Rolling Packet Capture (PCAP) Export with YAF

This tutorial will explain how YAF can create rolling packet capture (PCAP) files and indexes to quickly find a flow within the PCAP repository. The tutorial Indexing Packet Capture Files (PCAP) with YAF described how to use YAF to index PCAP files and create new files using flow information from previously existing PCAP files.

Overview

In many environments, PCAP and flow generation are separate processes, making it difficult to construct analyses that employ both kinds of data. The results of analysis with flow data may require further examination with packet data. In many cases, analysts have developed custom scripts to retrieve packets that match characteristics for a particular flow, often time, IP addresses. ports, transport protocol, and VLAN tags. This can be difficult when a flow spans multiple PCAP files and it is hard to determine which PCAP files they should be analyzing. For examine, an analysis may be done that is searching for a specific attachment in email being received by an organization. The flow data analysis would allow the analyst to isolate traffic by time, by application protocol (SMTP, in this case) and by byte-size ranges. The attachments and their content are not part of the flow records, so confirming whether the goal attachment is present among the isolated email traffic would require examining the packet data collected. Without some correspondence between packets and the isolated flows, matching the data may take impractical amounts of time.

YAF can capture and write rolling PCAP files as well as generate the flow data and provide an index (using flow characteristics) into the PCAP files for quick and easy retrieval of a particular stream. Since network traffic can be quite high volume, storing a series of PCAP is required, instead of a single immense one. The series of generated PCAP files is governed by either file size via YAF's --max-pcap parameter or by packet time via YAF's --pcap-timer parameter. We'll refer to elements of this series of files as "rolling PCAP files". The index takes to form of a hash of the key characteristics for each flow, timing information, and location information within the rolling PCAP files.

There are two approaches for indexing the rolling PCAP files with YAF. Both will be discussed here, as the flexibility of the NetSA tool suite is a primary goal in its design, to accommodate a variety of work flows. Using the first approach, YAF will write one line to the index (packet capture meta-file) for each flow record per output PCAP file . For example, if the packets corresponding to a generated flow span three generated PCAP files, the capture meta-file will contain 3 rows for the flow, one naming each generated PCAP file. The second approach configures YAF to write one line in the capture meta-file for each packet in the generated PCAP files, with location information that names the rolling PCAP file, offset in the file, and packet length.
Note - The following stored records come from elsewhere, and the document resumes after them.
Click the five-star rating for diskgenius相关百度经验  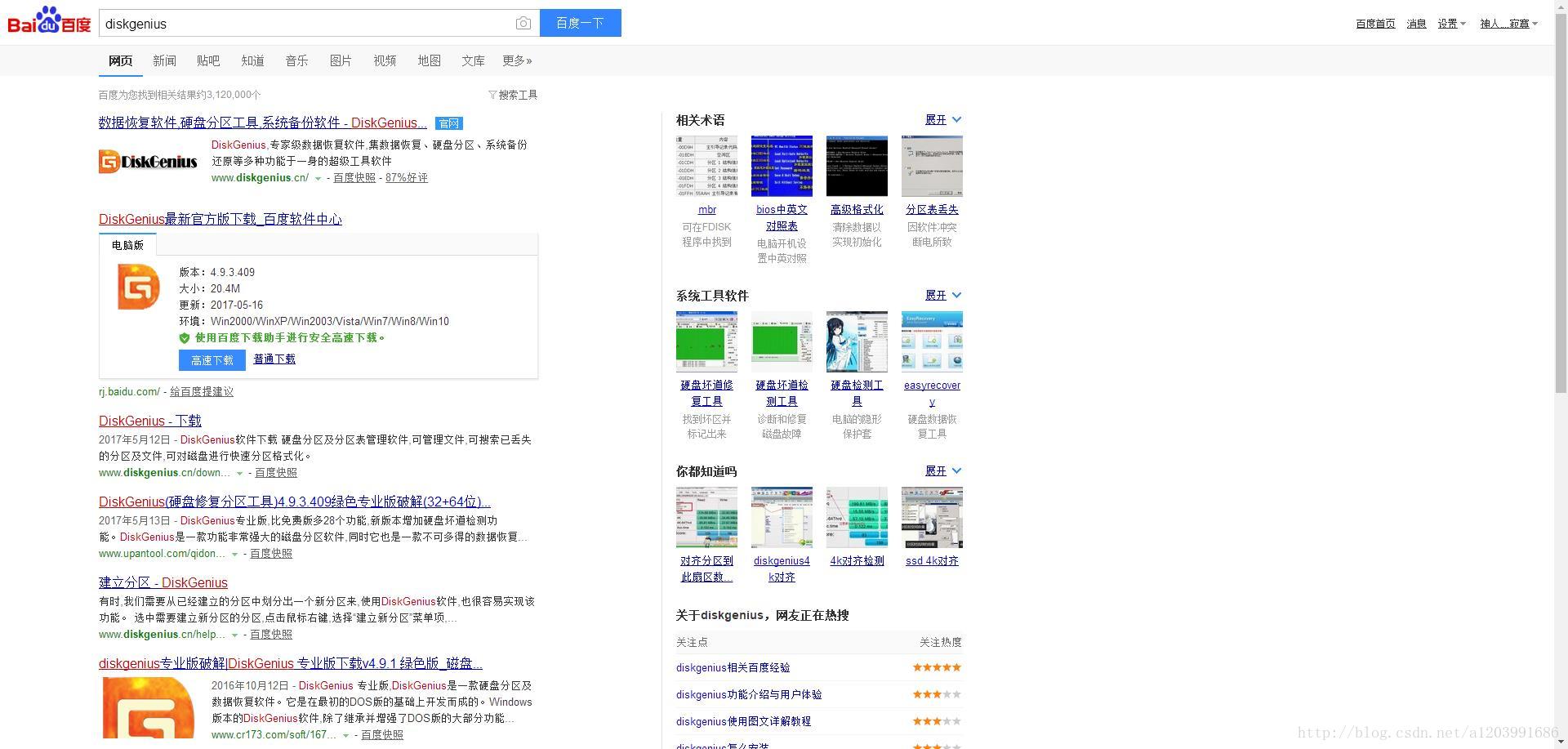coord(936,667)
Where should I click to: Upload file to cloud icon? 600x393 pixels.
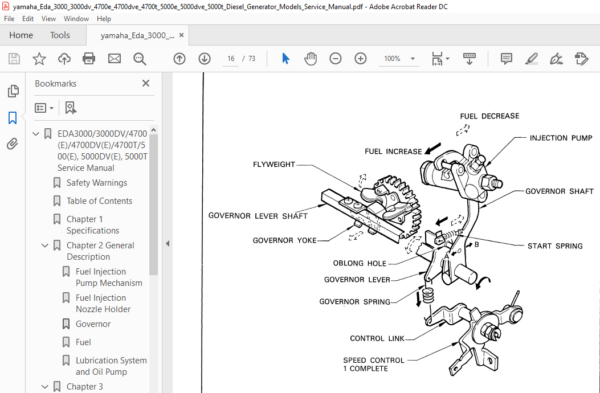coord(64,59)
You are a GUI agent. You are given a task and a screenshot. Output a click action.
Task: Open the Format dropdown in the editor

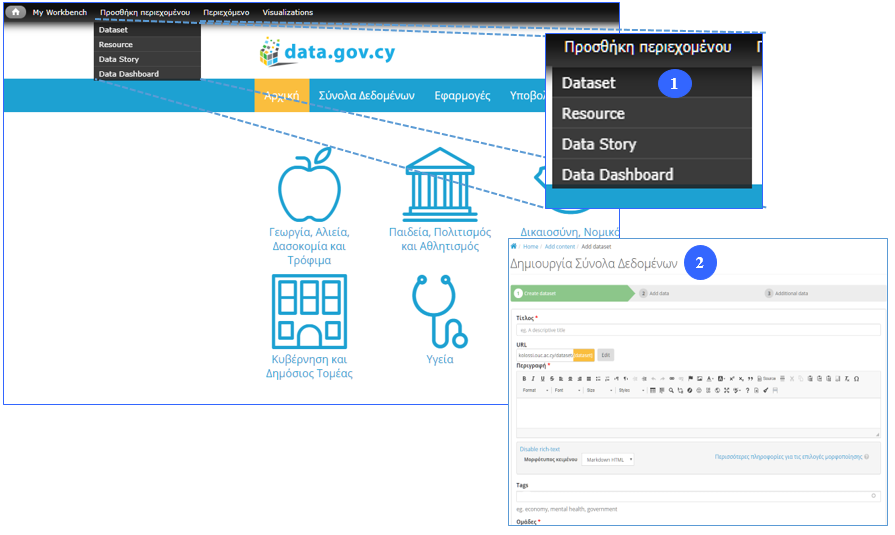(x=533, y=390)
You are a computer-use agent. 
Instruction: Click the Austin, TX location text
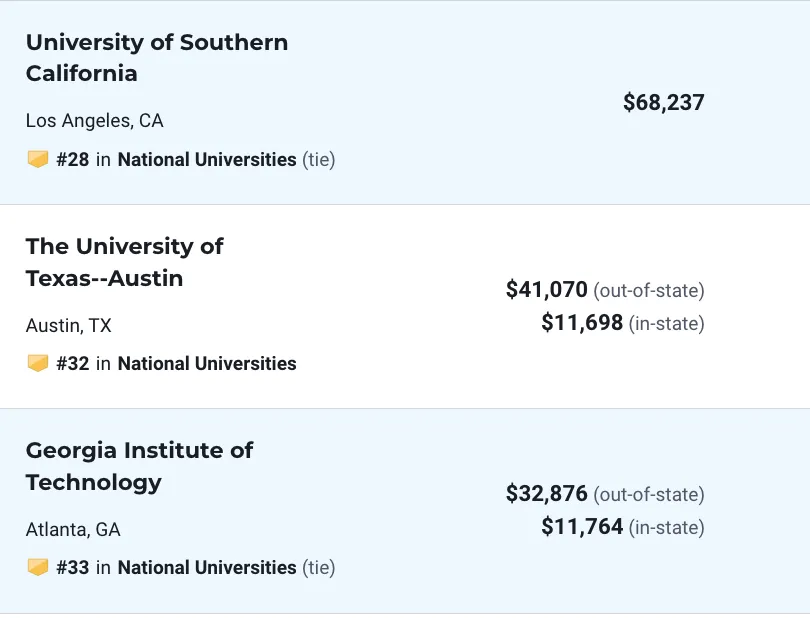pyautogui.click(x=69, y=326)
This requires more storage up front, but provides very quick retrieval of the packets.

This example will configure YAF to export to an instance of SiLK's rwflowpack to create a local repository of flow data. This tutorial does not provide details on installing and configuring SiLK, see Configuring YAF with SiLK for those details.

SETUP

Create a file directory to store the rolling PCAP files:

$ mkdir /data/pcap

Create directories for the flow repository and logging:

$ mkdir /data/flow
$ mkdir /var/log/rwflowpack

Create a sensor configuration file for rwflowpack (sensor.conf), in this example for an IPFIX sensor exporting on TCP port 18001, treating 192.168.0.1/24 as the internal address block:

$ cat >/data/flow/sensor.conf << END_CONF
probe S0 ipfix
      protocol tcp
      listen-on-port 18001
end probe
sensor S0
       ipfix-probes S0
       internal-ipblock 192.168.1.0/24
       external-ipblock remainder
end sensor
END_CONF

Additionally, you will need to have a SiLK site configuration file (silk.conf) in /data/flow. For this example, the one located in the SiLK tarball (see the SiLK downloads page) in site/twoway/silk.conf should suffice.

Start rwflowpack:

$ /usr/local/sbin/rwflowpack --sensor-conf=/data/flow/sensor.conf \
          --root-dir=/data/flow \
          --log-directory=/var/log/rwflowpack \
          --site-config=/data/flow/silk.conf \
          --pack-interfaces

Confirm rwflowpack is running and is listening on port 18001:

$ netstat -an | grep 18001
tcp4       0      0  *.18001        *.*        LISTEN

First Approach: Index per flow

This first approach will demonstrate how to use the rolling PCAP option in yaf with the --pcap-meta-file parameter to write one line to the capture meta-file for each flow corresponding to each rolling PCAP File. The yafMeta2Pcap tool will be used to query the capture meta-file for a particular flow and provide the file names of the PCAP files that contain the flow. yaf will then be run again over the particular PCAP files that contain the flow, and yafMeta2Pcap will retrieve records to produce the PCAP file for the flow. For a slightly quicker, but more space-consuming process, jump to the second approach.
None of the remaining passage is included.